Пассажирка плюхнулась, но на этот раз на задний диванчик. Анапест вновь ощутил всё тот же армат и облегчительную прохладу.
— Дальше куда? — спросил.
— Туда, — ответила она и указала на деревню.
Мотор завёлся сразу же, едва Анапест придавил рычажок стартера.
— Все погибли?
— Как водится, — ответила она.
— Значит, опускать стёкла не будем.
— Не рекомендую, но совсем по другой причине.
— Жарынь…
— Иначе нельзя, — ответила и добавила. — А зовут меня Эля.
— Куда мы с тобой, Эля, всё–таки едем?
— Мы не едем. Мы уезжаем. К морю. А вернее — за море.
— Море — это хорошо. Только море совсем в другой стороне.
— Значит, поворачивай!
У самой воды на золотом пляже змеился достархан, уставленный яствами. Сверкали овощи и фрукты, дымились горячие блюда. Истекали ароматом оранжевые горы плова. Сочились пряным жиром шашлыки из баранины и севрюжины.

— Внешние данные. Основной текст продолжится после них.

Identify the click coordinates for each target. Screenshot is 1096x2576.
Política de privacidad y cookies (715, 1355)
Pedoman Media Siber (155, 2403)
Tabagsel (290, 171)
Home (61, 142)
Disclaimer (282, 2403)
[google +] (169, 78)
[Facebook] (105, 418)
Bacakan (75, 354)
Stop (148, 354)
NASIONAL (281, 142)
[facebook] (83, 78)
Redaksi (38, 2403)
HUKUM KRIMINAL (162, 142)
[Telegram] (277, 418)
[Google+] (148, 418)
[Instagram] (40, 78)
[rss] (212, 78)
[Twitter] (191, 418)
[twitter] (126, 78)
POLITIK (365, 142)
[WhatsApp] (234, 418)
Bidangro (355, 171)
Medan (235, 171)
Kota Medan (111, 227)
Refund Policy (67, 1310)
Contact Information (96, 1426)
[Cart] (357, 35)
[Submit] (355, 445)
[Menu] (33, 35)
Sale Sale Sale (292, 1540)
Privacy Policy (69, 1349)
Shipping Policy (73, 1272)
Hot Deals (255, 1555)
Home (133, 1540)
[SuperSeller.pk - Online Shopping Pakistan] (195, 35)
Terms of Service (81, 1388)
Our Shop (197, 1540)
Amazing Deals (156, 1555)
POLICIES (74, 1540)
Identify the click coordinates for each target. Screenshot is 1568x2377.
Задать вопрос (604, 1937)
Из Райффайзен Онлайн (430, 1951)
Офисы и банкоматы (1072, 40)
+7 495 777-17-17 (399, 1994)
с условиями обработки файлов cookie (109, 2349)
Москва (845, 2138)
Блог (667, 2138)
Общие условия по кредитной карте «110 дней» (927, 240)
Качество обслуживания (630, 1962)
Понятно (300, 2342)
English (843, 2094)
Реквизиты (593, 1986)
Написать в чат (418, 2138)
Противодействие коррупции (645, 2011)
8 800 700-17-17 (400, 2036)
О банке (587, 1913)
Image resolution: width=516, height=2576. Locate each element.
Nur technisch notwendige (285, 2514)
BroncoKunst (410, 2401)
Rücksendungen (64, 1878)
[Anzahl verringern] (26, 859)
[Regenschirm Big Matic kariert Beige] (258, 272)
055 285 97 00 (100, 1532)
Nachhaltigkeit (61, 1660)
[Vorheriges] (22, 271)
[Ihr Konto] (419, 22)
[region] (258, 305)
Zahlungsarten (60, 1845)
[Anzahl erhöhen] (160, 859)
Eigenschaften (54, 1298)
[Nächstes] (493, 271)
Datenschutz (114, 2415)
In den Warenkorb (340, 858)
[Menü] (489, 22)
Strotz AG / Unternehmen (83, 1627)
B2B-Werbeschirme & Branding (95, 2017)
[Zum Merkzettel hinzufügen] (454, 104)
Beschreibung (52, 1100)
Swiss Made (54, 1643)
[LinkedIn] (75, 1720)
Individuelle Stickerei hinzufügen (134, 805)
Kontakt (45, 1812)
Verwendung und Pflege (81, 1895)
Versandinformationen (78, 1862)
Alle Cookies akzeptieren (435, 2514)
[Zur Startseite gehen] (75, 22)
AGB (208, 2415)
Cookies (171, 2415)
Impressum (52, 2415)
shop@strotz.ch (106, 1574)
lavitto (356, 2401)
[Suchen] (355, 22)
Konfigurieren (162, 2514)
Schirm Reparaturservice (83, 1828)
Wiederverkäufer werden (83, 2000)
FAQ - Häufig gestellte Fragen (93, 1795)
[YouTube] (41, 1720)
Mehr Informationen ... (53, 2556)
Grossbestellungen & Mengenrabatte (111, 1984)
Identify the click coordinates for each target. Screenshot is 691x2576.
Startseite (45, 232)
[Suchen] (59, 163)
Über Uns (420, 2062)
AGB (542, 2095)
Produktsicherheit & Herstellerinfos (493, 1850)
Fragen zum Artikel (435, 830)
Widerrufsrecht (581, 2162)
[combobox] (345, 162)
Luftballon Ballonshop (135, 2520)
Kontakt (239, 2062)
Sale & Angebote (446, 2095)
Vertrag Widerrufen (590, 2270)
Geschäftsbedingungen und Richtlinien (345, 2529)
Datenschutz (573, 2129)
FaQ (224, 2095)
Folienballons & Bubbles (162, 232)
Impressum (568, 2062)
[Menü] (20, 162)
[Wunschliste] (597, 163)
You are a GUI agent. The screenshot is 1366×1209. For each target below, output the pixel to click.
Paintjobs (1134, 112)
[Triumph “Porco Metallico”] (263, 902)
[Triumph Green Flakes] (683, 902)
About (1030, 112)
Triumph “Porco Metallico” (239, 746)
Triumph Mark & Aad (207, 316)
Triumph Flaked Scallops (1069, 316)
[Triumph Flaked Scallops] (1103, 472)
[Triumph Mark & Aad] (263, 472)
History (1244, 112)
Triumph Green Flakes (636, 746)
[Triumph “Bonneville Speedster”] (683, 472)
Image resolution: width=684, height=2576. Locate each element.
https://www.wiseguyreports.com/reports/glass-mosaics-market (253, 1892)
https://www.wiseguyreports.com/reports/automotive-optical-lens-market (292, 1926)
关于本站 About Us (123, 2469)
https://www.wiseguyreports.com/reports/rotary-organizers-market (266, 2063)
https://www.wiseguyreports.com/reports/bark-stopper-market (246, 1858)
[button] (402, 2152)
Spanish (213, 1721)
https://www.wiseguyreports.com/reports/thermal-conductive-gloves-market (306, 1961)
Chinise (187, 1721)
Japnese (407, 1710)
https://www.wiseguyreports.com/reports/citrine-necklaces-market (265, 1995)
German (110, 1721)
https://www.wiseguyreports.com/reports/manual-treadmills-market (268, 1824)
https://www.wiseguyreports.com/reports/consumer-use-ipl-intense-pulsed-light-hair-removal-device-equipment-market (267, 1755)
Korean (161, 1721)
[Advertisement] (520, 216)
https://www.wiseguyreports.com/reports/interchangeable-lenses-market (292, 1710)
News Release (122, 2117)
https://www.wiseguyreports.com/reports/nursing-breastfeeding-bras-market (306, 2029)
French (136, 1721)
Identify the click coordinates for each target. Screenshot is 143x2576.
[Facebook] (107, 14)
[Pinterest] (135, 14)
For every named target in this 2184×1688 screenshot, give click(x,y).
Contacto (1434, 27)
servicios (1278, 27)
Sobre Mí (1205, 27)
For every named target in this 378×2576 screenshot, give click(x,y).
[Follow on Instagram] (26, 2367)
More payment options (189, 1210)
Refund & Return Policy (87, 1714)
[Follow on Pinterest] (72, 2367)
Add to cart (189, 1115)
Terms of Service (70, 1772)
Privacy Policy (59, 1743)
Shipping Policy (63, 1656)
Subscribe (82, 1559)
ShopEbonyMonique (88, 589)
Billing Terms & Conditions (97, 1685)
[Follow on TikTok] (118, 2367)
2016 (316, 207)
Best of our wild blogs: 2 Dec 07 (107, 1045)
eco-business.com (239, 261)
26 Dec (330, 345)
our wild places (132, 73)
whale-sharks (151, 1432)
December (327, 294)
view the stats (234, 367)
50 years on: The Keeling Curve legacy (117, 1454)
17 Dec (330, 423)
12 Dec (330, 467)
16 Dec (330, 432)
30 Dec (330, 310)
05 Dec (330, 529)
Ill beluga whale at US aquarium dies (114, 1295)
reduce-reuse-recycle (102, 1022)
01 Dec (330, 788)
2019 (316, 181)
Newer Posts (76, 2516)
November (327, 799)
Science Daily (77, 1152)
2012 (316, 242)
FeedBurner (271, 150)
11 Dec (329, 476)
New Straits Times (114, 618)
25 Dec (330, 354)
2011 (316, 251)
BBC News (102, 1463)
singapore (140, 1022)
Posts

Густо торчали бутылки с удлинёнными горлышками и пузатые коротышки тёмно–зелёного стекла, коричневого тоже, фиолетового, белого…о последнем можно было судить лишь по тем бутылкам, из которых уже отлито было содержимое. Голые, совершенно обнажённые люди спокойно ходили по раскалённому песку босиком. Женщины цвета ореховой скорлупы и плохо загорелые — цвета варёной креветки. Такие же мужчины. Просто незагорелые — бледнотелые: сидели, возлежали у безногих столов. А то и просто дощатых настилов, кое–где покрытых, чем пришлось: скатертью, клеёнкой, просто мешковиной… Ели, пили, пели нестройно, орали, матерились, переговаривались, беседовали… Одни отпадали, насытившиеся. Другие подходили… Одни — из воды, омытые солёной влагой. Другие, прежде чем прикоснуться к яствам, окунали руки в некую жидкость и, чиркнув зажигалкой или спичкой, воспламенялись до запястий. Так вот огнём пытались обезопаситься от вездесущей заразы. То было зрелище сна, картина сюрреалиста.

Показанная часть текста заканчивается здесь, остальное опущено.